Lee Rhiannon was born Lee Brown, the daughter of Bill and Freda Brown, who were long-term members of the Communist Party of Australia (CPA) and later the Soviet-loyal Socialist Party of Australia (SPA). Her parents' membership of the CPA and Lee's membership of the CPA's youth league led to documentation of her life by the Australian Security Intelligence Organisation (ASIO) from as early as the age of seven. She joined the SPA around 1973.
She sat the New South Wales Higher School Certificate at Sydney Girls High School in 1969 and graduated in 1975 as a Bachelor of Science, majoring in botany and zoology with honours in botany, at the University of New South Wales. In 1977, she studied Marxism at the International Lenin School in Moscow.
During the 1970s Rhiannon was arrested during anti-apartheid protests.

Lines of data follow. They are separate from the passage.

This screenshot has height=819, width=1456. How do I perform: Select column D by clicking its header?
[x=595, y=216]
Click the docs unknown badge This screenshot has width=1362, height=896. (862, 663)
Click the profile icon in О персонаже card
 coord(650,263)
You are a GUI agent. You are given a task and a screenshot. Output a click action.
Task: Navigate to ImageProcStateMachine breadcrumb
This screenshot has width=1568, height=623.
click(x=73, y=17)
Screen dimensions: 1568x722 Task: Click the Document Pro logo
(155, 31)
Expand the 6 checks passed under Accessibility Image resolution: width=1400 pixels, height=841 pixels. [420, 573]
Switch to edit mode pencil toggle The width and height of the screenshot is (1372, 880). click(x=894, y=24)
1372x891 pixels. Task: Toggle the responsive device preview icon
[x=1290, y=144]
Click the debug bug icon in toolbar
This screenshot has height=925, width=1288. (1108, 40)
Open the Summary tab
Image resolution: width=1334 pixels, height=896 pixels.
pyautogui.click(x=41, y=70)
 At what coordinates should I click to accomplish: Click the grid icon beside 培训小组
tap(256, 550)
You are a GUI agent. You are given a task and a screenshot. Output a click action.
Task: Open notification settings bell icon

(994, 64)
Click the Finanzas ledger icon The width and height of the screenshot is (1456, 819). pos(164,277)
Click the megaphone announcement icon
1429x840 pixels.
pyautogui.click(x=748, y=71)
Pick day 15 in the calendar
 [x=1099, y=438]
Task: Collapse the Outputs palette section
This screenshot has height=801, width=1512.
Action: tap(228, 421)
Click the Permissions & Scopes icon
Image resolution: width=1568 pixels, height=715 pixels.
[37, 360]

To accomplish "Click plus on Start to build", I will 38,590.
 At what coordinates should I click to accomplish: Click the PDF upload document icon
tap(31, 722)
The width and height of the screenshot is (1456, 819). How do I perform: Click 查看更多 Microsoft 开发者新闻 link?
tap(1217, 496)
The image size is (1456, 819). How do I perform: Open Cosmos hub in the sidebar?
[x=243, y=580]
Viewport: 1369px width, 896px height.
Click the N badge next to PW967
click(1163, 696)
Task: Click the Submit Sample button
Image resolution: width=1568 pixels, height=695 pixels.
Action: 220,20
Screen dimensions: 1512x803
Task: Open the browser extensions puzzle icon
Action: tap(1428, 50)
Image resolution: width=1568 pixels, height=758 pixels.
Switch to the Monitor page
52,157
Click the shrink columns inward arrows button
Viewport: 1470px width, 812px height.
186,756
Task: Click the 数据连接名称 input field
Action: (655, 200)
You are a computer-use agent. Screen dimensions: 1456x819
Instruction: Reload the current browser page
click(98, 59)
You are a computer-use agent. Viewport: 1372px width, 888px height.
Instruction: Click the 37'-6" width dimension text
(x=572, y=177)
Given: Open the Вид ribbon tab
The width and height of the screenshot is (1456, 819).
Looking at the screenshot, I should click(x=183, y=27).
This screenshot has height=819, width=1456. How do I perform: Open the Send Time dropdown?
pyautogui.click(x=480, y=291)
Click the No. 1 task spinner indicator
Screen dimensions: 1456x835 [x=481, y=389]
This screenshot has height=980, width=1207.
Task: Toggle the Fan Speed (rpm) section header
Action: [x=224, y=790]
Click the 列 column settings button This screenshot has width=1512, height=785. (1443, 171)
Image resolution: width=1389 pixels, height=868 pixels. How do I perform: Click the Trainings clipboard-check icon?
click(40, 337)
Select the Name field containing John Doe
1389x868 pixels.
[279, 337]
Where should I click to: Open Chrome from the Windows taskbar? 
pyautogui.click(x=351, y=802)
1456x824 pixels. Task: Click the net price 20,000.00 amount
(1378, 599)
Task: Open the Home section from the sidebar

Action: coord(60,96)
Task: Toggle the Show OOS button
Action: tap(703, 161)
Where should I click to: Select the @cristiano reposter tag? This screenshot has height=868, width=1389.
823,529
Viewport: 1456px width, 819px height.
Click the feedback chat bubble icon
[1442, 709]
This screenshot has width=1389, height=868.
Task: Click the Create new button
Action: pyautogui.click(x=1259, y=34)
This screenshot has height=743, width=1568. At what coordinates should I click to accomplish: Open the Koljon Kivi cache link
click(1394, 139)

In the 1980s she helped organise a "peace camp" protest outside the joint US-Australian defence facility at Pine Gap, in central Australia. According to Mark Aarons, she left the SPA in the early 1980s, but she remained active in party-sponsored activities until the late 1980s. She edited the SPA's official newspaper, Survey, from 1988 until it ceased publication in 1990, authoring pro-Soviet articles. This aspect of her past came under scrutiny when she ran for the Senate. She joined the Greens in 1990.